帝国データバンクは6月8日、1635社を対象に実施した価格転嫁に関するアンケートの調査結果を発表した。
昨今、新型コロナウイルスやロシア・ウクライナ情勢などを背景とした原材料費の高騰に加え、円安の進行などさまざまな要因で仕入れコストが上昇している。
同調査によると、自社の主な商品・サービスにおいて、仕入れコストの上昇分を販売価格やサービス料金に多少なりとも価格転嫁できている企業は73.3%となった。詳細を見てみると、「すべて価格転嫁できている」企業は6.4%にとどまり、「8割以上できている」企業は15.3%、「5割以上8割未満できている」は17.7%となった。一方で、「全く価格転嫁できていない」企業は15.3%となった。
また、価格転嫁をしたいと考えている企業で、コストの上昇分に対する販売価格への転嫁割合を示す「価格転嫁率」は44.3%と半分以下にとどまった。これは仕入れコストが100円上昇した場合に44.3円しか販売価格に反映できていないことを示している。
一部の企業からは、「零細企業のため、仕入価格上昇分の販売価格への転嫁は100%しなければ維持できない」(家具・建具卸売)といった声が聞かれた一方、「何とか値上げしたいが、取引先の了解が得られない」(こん包)や「価格交渉を進めたいが、他社との競争もあり厳しい状況」(印刷)など厳しい声もあがっているのが現状だ。
業種別の価格転嫁率をみると、「建材・家具、窯業・土石製品卸売」(64.5%)は全体(44.3%)を20.2ポイント上回った。
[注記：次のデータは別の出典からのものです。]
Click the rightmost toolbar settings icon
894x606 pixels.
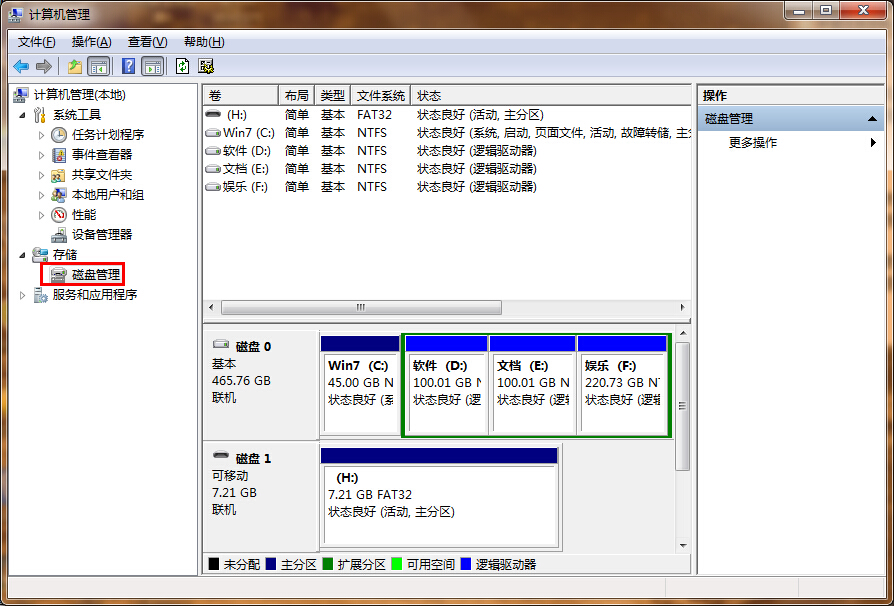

また、「機械・器具卸売」は55.4%、「飲食料品卸売」は51.6%となった。企業からは、「一部の為替リスクなどで転嫁できない部分はあるが、それ以外は基本的には転嫁している」(雑穀・豆類卸売)といった声が聞かれたという。
一方で、特に原油価格の高騰の影響を受けているトラック運送などを含む「運輸・倉庫」は19.9%と全体を24.4ポイント下回った。また、小麦価格や輸送費などの上昇に直面している「飲食料品・飼料製造」(33.6%)も価格転嫁が進んでいない。
企業からは、「下請けの下請けでは価格転嫁など到底かなうものではない」(一般貨物自動車運送)との意見があり、多重下請け構造の物流業界では価格転嫁が厳しい環境にある様子がうかがえる。